▶ **Показанный текст**:
▼
Известный писатель и журналист отвечает на собственные вопросы
Мне предложили взять у себя интервью, чтобы читатели знали, с кем имеют дело. Идея необычная, но здравая. Это лучше, чем звать на роль вопрошателя кого-то из друзей. Вдруг он начнет мямлить, глупить, или спросит, какие у меня творческие планы. Так лучше самому задавать себе вопросы, яснее будет.
Начать мне хочется с краткого, без красот, изложения своей биографии. Я родился в Москве в 1948 году, у интеллигентных родителей. Отец, детский писатель, был евреем. Мама, библиотекарь, была русской. Она прикрывала отца (был тогда такой термин) правильной биографией, национальностью и пр. Часть этого прикрытия перешла на меня. В результате я провел в аду первые тридцать лет своей жизни. Все двери были открыты передо мной, но ни одна не открывалась. Семьи, которые я создавал, разваливались, журналистика (я работал в «Труде» и «Крокодиле») не приносила радости.
Пройдя много препятствий и мук, я понял, что у человека есть душа, которая может резко не совпадать с внешним рисунком его жизни. Более того, этот рисунок может оказаться для души клеткой.
Очень хорошо, что Всевышний не послал мне тогда удачи, иначе я просто бы завяз в ней, как корабль в болоте. Друг-еврей сообщил мне, что на свете есть Тора. Мы стали учить с ним трактат «Пиркей авот». Меня поразило, что голос из далекой древности звучит так просто и доходит до сердца. В разных вариациях эта формула «просто и душевно» повторялась тогда в моей судьбе много раз.
Семь лет я был в отказе, учил Тору и учился жить по-новому. За это время я прошел гиюр, женился, мы родили двух сыновей. Когда началась перестройка, отказников просили к выходу первыми. Так наша семья и много ей подобных оказались на Святой Земле. Мы поселились в Рамоте, пригороде Иерусалима, и, благословение Всевышнему, живем здесь до сих пор.
Наверное, пора задавать вопросы…
— Эзра, почему, попав в Эрец, ты пошёл в школу учителем истории, а не попытался устроиться в газету?
▲
▶ **Исходные данные**:
▼
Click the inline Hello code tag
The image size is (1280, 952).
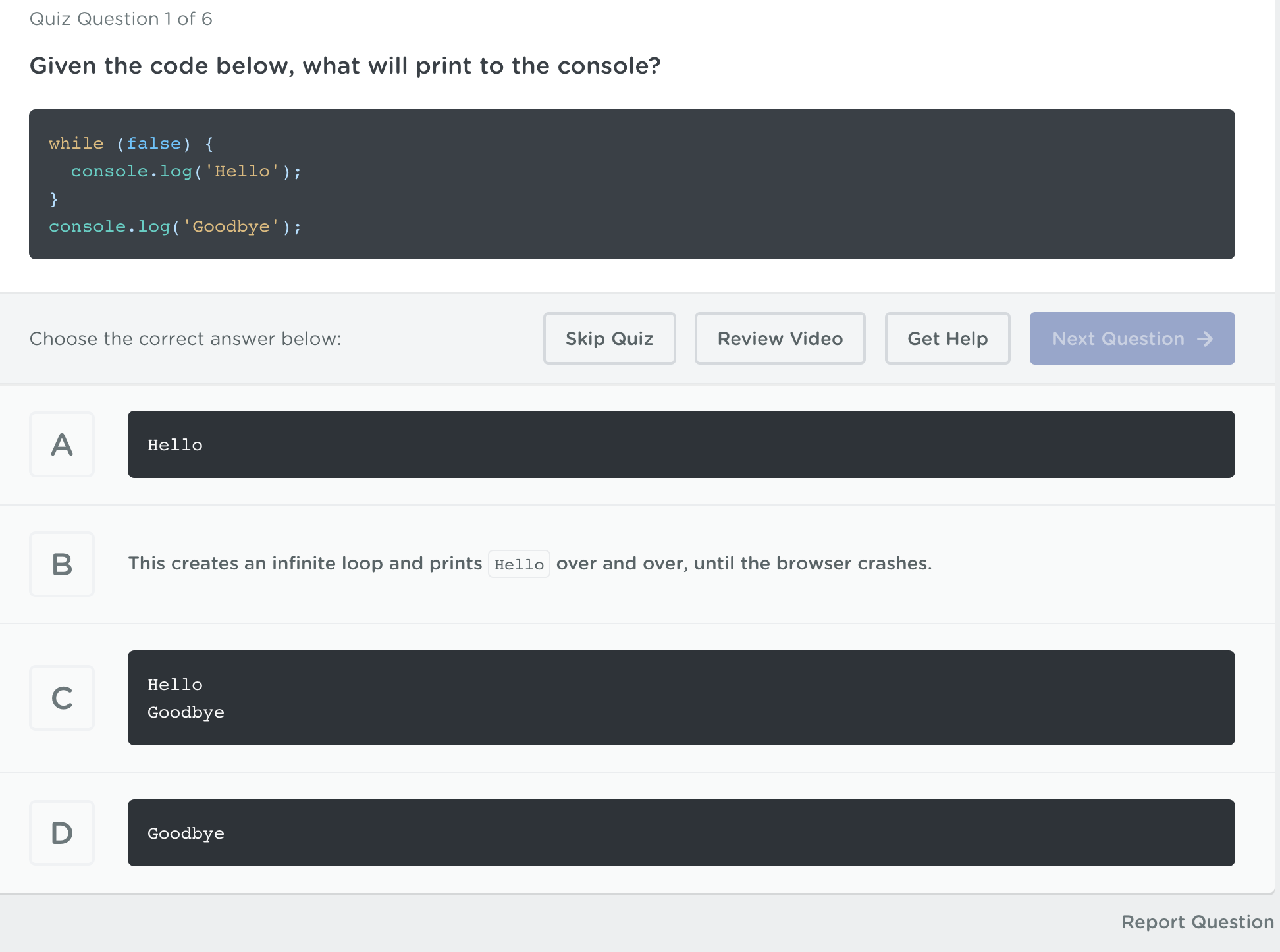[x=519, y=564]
▲
▼
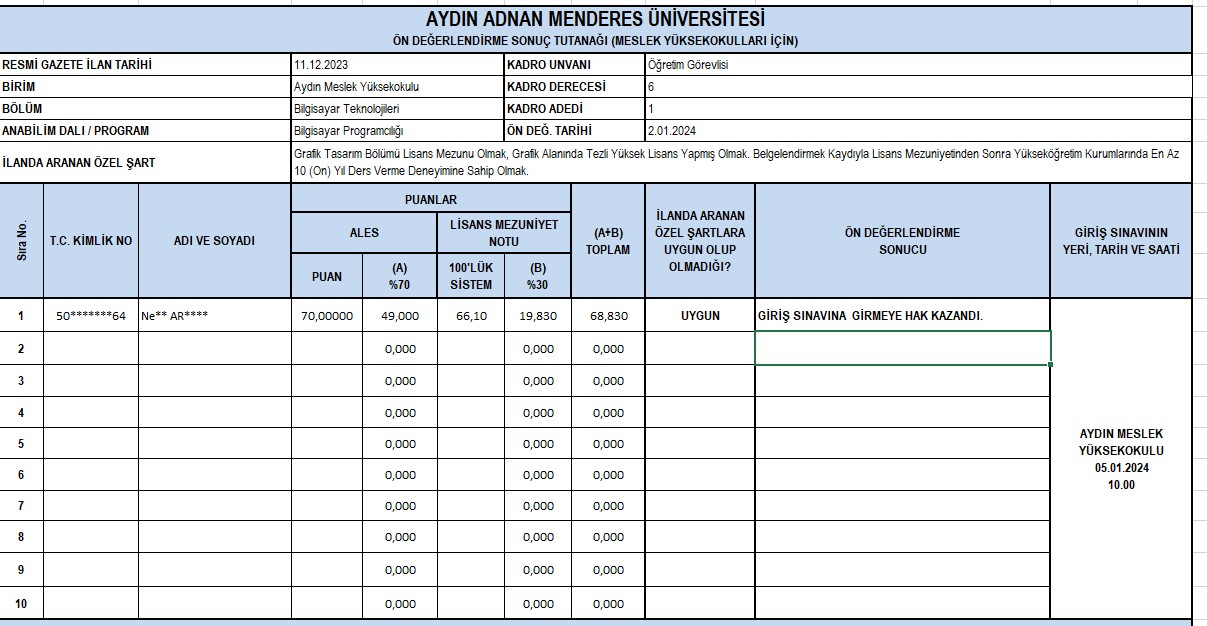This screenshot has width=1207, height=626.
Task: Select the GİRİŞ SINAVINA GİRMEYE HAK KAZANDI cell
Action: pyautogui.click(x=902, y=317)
▲
▶ **Что сделать**:
A: Выпишите из текста об авторе все слова и выражения, которые в нём заключены в кавычки-ёлочки.
B: Посчитайте строки записей, содержащие строку «Select» с учётом регистра, и дайте в ответ только число.
Текст и записи взяты из разных источников.

▶ **Ответы к заданиям**:
A: «Труде», «Крокодиле», «Пиркей авот», «просто и душевно»

B: 1